Lisa looked thoughtful. "Maybe Moishe's just too smart to be fooled by tricks. Have you had a heart-to-heart with him and told him why his new food is good for him?"
"Of course. I felt a little stupid getting down on the floor with him, but I did it anyway. I think he understood me, Lisa. He really paid attention to everything I said. But after I finished and I was getting up off the floor, he stomped over to his food bowl and tipped it over with his paw."
"Uh-oh. You've got a real problem on your…" Lisa stopped talking as the back door opened and Andrea stood there. "Hi, Andrea. Come in."
"Thanks. It's nice and warm in here." Andrea walked over to one of the stools at the workstation and sat down.
"How about some coffee?" Hannah asked.
"Yes! I've been saving up my coffee allotment, Hannah. Yours is a lot better than my instant."
Hannah headed for the coffee pot. Everyone knew that instant couldn't hold a candle to real coffee brewed from scratch.
"Here you go." Hannah set the mug in front of her sister. "What brings you out so early?"
"I got a phone call from the supervisor. She checked the records for me."
"Fun in the Sun?" Hannah asked, reaching for her notebook.
"That's right. One of their representatives called Bill at eight-twenty and the call lasted one minute."

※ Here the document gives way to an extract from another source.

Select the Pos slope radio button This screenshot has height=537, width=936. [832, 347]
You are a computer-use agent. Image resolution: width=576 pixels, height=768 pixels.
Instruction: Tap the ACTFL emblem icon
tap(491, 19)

"Good. Just let me jot that down."
"The only thing is, I don't think it helps Bill any. I drove from our house to the school and timed the trip. It took me twenty minutes. Not that he did it, of course, but Bill could have killed Sheriff Grant at eight and gotten home in time to take the Fun in the Sun sales call."
"Wrong," Hannah said, flipping through the notebook until she found the right page. "I was standing right there in the parking lot while Mike looked for bloodstains. He found they were heaviest right next to Sheriff Grant's car and Mike said that's where it happened. Since the car was at least ten yards away from the Dumpster, it must have taken the killer at least a couple of minutes to drag Sheriff Grant's body there and put it inside."
"And if Bill had done that, he would have missed the Fun in the Sun call by a couple of minutes?"
"Absolutely."
"Thanks, Hannah." A relieved smile spread over Andrea's face. "Could the other call, the one from the roofing company, clear Bill completely if it came in at the right time?"
"Maybe. Didn't you tell me that you got home from the movie with Tracey at nine forty-five?"
"That's right. I looked at my watch when we got out of the car. I was feeling a little guilty because I'd kept Tracey up so late on a school night. I told her to go in the house, kiss her dad, and go straight to bed."
Hannah turned to a clean page in her notebook and crunched the numbers. "The second call could clear Bill if it came in at approximately ten minutes after nine. The time frame's tight, but that would do it."
"Great! I'm going to drive around and look at more roofs, Hannah. I've got to find out who made that second call."
"Take your coffee with you," Hannah urged, dumping the contents of Andrea's mug into a disposable cup.